Harry Mount studied ancient and modern history and classics at Magdalen College, Oxford, where he gained a First. He has written a number of books including the top ten bestseller Amo, Amas, Amat and All That (Short Books), A Lust for Windowsills (Little Brown) and How England Made the English (Viking). He is a former New York correspondent for The Daily Telegraph and has written for the Spectator, The Daily Telegraph and The Daily Mail. He is now editor of The Oldie Magazine.
Architecture, art, sculpture, economics, mathematics, science, metaphysics, comedy, tragedy, drama and epic poetry were all devised and perfected by the Greeks. Of the four classical orders of architecture, three were invented by the Greeks and the fourth, the only one the Romans could come up with, was a combination of two of the former.The powerful ghost of ancient Greece still lingers on in the popular mind as the first great civilization and one of the most influential in the creation of modern thought. It is the starting block of Western European civilization.

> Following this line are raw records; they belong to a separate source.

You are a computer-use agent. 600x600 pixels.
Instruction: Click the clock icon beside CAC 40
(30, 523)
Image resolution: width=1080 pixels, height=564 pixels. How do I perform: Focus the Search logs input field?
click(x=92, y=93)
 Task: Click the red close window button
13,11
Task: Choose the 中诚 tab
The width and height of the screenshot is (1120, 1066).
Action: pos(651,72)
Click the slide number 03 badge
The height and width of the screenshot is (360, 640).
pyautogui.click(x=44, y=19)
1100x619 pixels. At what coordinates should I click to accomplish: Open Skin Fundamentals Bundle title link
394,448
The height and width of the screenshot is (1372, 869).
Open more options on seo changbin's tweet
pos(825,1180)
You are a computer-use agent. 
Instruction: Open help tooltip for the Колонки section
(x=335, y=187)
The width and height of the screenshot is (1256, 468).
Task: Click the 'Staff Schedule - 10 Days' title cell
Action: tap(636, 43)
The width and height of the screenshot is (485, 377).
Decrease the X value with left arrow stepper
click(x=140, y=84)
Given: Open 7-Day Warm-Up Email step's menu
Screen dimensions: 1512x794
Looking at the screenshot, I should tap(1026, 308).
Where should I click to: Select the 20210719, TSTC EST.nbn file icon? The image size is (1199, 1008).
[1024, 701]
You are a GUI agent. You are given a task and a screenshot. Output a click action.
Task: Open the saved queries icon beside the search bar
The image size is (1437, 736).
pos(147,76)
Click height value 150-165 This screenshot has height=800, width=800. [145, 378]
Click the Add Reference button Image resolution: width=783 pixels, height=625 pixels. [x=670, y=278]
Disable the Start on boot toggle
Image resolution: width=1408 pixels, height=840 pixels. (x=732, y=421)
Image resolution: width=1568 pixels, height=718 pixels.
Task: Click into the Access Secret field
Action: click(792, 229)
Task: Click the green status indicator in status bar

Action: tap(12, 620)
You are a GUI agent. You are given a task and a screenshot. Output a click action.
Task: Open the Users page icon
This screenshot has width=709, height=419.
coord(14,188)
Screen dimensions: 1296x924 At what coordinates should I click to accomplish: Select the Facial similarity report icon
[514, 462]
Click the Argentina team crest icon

In his new Odyssey, eminent writer Harry Mount tells the story of ancient Greece while on the trail of its greatest son, Odysseus. In the charming, anecdotal style of his bestselling Amo, Amas, Amat and All That, Harry visits Troy, still looming over the plain where Achilles dragged Hector's body through the dust, and attempts to swim the Hellespont, in emulation of Lord Byron and the doomed Greek lover, Leander. Whether in Odysseus's kingdom on Ithaca, Homer's birthplace of Chios or the Minotaur's lair on Crete, Mount brings the Odyssey - and ancient Greece - back to life.